* What is expected:
Retype, word for word, every line of the records below starting at the one that contains "Click the orange Parameter icon" and ending at the one that contains "Click the 87%"; include both of those lines and nothing more.

* Dataset excerpts:

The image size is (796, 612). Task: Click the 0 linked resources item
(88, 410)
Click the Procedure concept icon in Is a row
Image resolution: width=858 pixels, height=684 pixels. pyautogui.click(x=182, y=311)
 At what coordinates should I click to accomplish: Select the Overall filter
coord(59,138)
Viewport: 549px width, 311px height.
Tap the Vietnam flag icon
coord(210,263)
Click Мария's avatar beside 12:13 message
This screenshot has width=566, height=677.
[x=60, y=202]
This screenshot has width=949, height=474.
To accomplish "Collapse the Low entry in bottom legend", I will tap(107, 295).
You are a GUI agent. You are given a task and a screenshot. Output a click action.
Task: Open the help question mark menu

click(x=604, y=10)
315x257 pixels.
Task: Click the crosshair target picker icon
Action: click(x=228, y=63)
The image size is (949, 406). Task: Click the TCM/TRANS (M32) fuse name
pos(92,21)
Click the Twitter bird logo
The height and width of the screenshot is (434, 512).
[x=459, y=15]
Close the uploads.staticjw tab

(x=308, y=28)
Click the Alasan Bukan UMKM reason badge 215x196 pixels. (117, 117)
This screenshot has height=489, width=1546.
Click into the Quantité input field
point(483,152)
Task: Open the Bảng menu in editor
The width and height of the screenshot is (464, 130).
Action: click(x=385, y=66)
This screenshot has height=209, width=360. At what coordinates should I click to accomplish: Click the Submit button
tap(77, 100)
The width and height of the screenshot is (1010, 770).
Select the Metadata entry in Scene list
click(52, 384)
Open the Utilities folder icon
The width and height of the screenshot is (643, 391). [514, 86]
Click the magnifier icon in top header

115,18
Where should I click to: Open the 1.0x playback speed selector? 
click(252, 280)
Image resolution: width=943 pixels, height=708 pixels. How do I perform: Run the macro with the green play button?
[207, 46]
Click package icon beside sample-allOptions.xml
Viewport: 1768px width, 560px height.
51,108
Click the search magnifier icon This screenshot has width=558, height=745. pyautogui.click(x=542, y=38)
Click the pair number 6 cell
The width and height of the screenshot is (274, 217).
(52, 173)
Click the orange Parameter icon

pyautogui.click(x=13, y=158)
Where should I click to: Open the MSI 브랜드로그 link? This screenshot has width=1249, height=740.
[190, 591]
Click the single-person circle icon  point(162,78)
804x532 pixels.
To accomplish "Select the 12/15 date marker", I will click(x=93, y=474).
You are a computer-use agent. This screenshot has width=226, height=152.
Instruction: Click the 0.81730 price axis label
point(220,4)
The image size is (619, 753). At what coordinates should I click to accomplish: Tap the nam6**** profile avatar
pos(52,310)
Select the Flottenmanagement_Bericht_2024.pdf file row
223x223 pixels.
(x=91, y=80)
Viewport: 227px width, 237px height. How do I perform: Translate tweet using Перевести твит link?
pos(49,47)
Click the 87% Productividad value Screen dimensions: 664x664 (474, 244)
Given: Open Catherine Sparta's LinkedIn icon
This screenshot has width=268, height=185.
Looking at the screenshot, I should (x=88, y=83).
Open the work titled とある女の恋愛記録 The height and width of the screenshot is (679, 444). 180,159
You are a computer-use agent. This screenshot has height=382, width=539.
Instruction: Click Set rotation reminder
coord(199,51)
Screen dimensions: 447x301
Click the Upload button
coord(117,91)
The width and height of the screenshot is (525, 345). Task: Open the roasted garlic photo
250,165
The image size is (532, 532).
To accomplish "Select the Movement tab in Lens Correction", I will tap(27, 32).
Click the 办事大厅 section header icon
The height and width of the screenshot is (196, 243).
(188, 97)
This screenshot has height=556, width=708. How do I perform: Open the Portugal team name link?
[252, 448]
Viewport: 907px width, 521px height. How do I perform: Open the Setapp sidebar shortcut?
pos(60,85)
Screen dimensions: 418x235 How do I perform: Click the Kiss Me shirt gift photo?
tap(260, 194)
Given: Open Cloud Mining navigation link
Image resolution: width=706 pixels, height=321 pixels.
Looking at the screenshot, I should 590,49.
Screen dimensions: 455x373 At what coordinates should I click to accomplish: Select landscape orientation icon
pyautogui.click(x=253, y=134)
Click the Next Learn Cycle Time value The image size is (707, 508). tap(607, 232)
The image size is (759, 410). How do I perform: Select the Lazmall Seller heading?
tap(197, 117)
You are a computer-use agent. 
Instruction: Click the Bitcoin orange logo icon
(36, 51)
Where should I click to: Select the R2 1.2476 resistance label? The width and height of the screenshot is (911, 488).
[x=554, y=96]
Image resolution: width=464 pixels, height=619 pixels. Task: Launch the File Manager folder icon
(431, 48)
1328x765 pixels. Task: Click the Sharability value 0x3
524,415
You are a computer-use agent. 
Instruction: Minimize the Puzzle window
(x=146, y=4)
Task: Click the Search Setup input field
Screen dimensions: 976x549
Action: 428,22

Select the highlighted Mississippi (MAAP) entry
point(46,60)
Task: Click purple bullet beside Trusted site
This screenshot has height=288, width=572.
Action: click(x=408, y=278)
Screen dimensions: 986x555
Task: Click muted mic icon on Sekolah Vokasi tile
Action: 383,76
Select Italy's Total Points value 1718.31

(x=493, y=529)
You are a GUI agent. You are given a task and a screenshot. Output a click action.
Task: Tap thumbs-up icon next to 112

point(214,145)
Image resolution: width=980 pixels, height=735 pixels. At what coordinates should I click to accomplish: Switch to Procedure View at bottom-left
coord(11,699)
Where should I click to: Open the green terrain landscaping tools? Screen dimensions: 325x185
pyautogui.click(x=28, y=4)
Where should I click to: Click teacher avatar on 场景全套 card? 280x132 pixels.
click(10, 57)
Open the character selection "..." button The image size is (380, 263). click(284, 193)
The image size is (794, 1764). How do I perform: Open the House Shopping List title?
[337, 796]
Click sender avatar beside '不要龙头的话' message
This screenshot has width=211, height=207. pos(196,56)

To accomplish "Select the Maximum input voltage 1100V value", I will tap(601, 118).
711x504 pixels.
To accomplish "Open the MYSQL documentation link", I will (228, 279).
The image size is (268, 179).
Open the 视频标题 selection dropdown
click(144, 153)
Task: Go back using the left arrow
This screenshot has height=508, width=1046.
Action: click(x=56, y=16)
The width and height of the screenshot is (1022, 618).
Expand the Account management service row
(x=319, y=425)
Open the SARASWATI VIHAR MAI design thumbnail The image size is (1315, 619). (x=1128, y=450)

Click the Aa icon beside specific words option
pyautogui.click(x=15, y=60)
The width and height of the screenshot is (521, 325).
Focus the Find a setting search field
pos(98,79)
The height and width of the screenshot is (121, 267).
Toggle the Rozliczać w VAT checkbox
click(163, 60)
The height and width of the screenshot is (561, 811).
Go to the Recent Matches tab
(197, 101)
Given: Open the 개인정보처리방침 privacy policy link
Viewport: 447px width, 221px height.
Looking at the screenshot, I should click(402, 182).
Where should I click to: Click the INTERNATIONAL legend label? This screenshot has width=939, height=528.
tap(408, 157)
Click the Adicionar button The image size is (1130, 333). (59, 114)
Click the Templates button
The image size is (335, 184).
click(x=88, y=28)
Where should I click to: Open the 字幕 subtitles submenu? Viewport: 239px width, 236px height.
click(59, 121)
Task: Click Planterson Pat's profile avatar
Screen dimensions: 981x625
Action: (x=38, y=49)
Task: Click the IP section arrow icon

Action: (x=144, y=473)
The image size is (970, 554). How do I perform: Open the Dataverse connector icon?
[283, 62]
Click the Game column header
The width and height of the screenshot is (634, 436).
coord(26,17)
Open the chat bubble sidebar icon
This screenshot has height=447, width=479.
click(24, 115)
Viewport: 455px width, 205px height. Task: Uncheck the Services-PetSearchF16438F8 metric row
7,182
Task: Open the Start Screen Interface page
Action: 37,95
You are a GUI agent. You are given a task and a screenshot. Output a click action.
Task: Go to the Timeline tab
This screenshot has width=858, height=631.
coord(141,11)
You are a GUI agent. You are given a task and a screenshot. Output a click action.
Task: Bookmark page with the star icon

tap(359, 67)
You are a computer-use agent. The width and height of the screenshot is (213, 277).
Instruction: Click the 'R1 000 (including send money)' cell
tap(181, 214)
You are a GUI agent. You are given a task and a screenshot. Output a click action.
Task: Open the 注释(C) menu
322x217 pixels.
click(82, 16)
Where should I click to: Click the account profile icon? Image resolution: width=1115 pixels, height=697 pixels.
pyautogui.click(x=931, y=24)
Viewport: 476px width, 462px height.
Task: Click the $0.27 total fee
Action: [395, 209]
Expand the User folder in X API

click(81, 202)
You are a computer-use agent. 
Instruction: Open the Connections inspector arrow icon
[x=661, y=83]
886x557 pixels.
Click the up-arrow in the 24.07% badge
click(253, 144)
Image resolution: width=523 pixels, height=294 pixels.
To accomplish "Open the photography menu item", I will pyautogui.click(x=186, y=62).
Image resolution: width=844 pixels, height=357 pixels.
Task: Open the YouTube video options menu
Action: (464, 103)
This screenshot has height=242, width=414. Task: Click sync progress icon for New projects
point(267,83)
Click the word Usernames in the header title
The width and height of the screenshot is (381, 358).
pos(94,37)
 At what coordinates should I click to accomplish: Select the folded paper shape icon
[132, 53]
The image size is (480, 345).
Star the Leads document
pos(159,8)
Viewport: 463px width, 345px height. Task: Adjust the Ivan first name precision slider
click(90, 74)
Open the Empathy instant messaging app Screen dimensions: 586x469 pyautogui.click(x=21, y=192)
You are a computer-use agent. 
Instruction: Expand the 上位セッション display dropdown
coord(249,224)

* Written reply:
Click the orange Parameter icon

pyautogui.click(x=13, y=158)
Where should I click to: Open the MSI 브랜드로그 link? This screenshot has width=1249, height=740.
[190, 591]
Click the single-person circle icon  point(162,78)
804x532 pixels.
To accomplish "Select the 12/15 date marker", I will click(x=93, y=474).
You are a computer-use agent. This screenshot has width=226, height=152.
Instruction: Click the 0.81730 price axis label
point(220,4)
The image size is (619, 753). At what coordinates should I click to accomplish: Tap the nam6**** profile avatar
pos(52,310)
Select the Flottenmanagement_Bericht_2024.pdf file row
223x223 pixels.
(x=91, y=80)
Viewport: 227px width, 237px height. How do I perform: Translate tweet using Перевести твит link?
pos(49,47)
Click the 87% Productividad value Screen dimensions: 664x664 (474, 244)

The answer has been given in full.